Jesus left there and went to his home town, accompanied by his disciples. When the Sabbath came, he began to teach in the synagogue, and many who heard him were amazed. “Where did this man get these things?” they asked. “What’s this wisdom that has been given him? What are these remarkable miracles he is performing? Isn’t this the carpenter? Isn’t this Mary’s son and the brother of James, Joseph, Judas and Simon? Aren’t his sisters here with us?” And they took offense at him.
Jesus said
to them, “A prophet
is not without honour except in his own town, among his relatives and in his
own home.”
He could
not do any miracles there, except lay his hands on a few sick people and
heal them. He was amazed at their
lack of faith. Mark 6:1-5
Hey, what’s this? Jesus “could not do any
miracles there”? The one who stilled the storm? who cleansed the lepers with a
touch? who raised the dead?
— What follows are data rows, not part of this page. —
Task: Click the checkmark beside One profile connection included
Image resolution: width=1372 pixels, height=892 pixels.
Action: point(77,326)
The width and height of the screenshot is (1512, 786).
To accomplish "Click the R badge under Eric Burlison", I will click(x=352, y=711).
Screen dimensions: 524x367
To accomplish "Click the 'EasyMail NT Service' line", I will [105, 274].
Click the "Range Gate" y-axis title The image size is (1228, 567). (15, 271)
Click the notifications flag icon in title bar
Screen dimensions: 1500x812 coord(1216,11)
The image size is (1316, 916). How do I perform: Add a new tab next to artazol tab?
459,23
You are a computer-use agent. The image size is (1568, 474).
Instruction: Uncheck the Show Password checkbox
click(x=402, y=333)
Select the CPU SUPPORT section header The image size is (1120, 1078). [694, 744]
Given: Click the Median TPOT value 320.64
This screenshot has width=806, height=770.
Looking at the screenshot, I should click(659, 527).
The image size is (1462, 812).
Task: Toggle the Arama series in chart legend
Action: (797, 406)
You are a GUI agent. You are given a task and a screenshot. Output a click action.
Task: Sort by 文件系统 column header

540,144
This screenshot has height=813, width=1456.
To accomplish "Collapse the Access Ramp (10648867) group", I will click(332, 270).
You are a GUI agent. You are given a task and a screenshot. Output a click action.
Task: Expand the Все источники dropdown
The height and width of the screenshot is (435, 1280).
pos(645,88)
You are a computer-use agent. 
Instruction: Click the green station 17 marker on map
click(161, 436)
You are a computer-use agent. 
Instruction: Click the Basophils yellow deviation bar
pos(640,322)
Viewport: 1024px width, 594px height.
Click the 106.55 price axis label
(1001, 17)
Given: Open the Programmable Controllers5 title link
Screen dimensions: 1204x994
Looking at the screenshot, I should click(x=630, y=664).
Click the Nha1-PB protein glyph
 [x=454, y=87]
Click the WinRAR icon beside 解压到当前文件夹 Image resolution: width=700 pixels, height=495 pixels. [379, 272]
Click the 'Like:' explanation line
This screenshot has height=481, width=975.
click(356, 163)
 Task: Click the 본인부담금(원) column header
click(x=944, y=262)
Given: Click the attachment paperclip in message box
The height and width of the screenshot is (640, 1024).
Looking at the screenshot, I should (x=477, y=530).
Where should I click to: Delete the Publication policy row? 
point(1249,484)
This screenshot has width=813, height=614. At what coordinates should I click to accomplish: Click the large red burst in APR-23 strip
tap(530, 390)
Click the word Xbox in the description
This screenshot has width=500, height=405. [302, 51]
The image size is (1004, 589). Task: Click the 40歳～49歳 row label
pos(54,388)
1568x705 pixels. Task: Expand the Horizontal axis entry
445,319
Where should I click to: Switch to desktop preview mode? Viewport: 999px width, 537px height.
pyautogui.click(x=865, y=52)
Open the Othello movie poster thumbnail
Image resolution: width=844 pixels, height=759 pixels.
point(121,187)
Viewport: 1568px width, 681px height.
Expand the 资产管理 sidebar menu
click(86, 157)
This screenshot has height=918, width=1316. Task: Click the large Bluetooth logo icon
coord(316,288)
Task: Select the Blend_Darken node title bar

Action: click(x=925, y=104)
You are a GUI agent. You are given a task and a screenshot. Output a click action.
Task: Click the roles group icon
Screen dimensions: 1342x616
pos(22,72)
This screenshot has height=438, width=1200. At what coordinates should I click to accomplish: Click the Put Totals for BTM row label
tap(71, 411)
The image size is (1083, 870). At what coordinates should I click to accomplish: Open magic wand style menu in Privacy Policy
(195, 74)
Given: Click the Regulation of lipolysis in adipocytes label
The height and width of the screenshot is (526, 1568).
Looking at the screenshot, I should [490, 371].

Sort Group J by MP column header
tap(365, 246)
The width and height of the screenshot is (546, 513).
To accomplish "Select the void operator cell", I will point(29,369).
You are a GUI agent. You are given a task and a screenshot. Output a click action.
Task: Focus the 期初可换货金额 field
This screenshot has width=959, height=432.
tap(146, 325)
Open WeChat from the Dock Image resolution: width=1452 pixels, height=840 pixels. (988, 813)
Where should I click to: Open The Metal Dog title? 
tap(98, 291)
Is Mark really telling us that on this particular
occasion in Nazareth there were things he was powerless to do?
True, “he was amazed at their lack of faith”, but would
that really be enough to prevent him exercising his divine power? Apparently yes!
If that puzzles us a little, we might prefer to turn to
Matthew 13:53-58, where the same story is told in words that are nearly but not
quite identical. In verse 58 we are told, not that Jesus could not do
any miracles there, but simply that he “did not do many mighty works
there, because of their unbelief”. That’s very different. And it raises the
question: how can we explain the differences between various gospel accounts?
How the Gospel-writers came to compose their respective
Gospels is a hot topic of debate among the experts, though one big clue we have
is the opening words of Luke’s Gospel: he tells us explicitly that “many people
have undertaken to draw up an account of the things that have been fulfilled
among us” and that he, Luke, has “carefully investigated everything” in order
to produce his own “orderly account”.
In other words, before Matthew, Mark, Luke and John
eventually produced their finished books, it seems there were various documents,
now lost, circulating around the new-born churches. They consisted, presumably,
of reminiscences of Jesus, eye-witness accounts of various events, scraps of
jotted-down recollections, summaries of his teachings, and the Gospel-writers gathered
them and incorporated them into their own records as led by the Spirit – in a
word, they were editors as well as original writers.
Quite possibly Mark and Matthew differ from one another
because they were working from different notes that they had on their desks. And
the notes differed quite simply because no two witnesses ever see an event in
exactly the same way or use exactly the same words to describe it.
Isn’t this all a bit technical? Sorry if it is, but there
is a vital truth about Jesus here which we need always to keep in mind: there
were things which he, even though the Son of God, could not do, not
because he didn’t have the ability or the power, but because to do them would
have violated what he was all about. Call this a paradox if you like; but
that’s the way it is: he could have done them – yet he couldn’t!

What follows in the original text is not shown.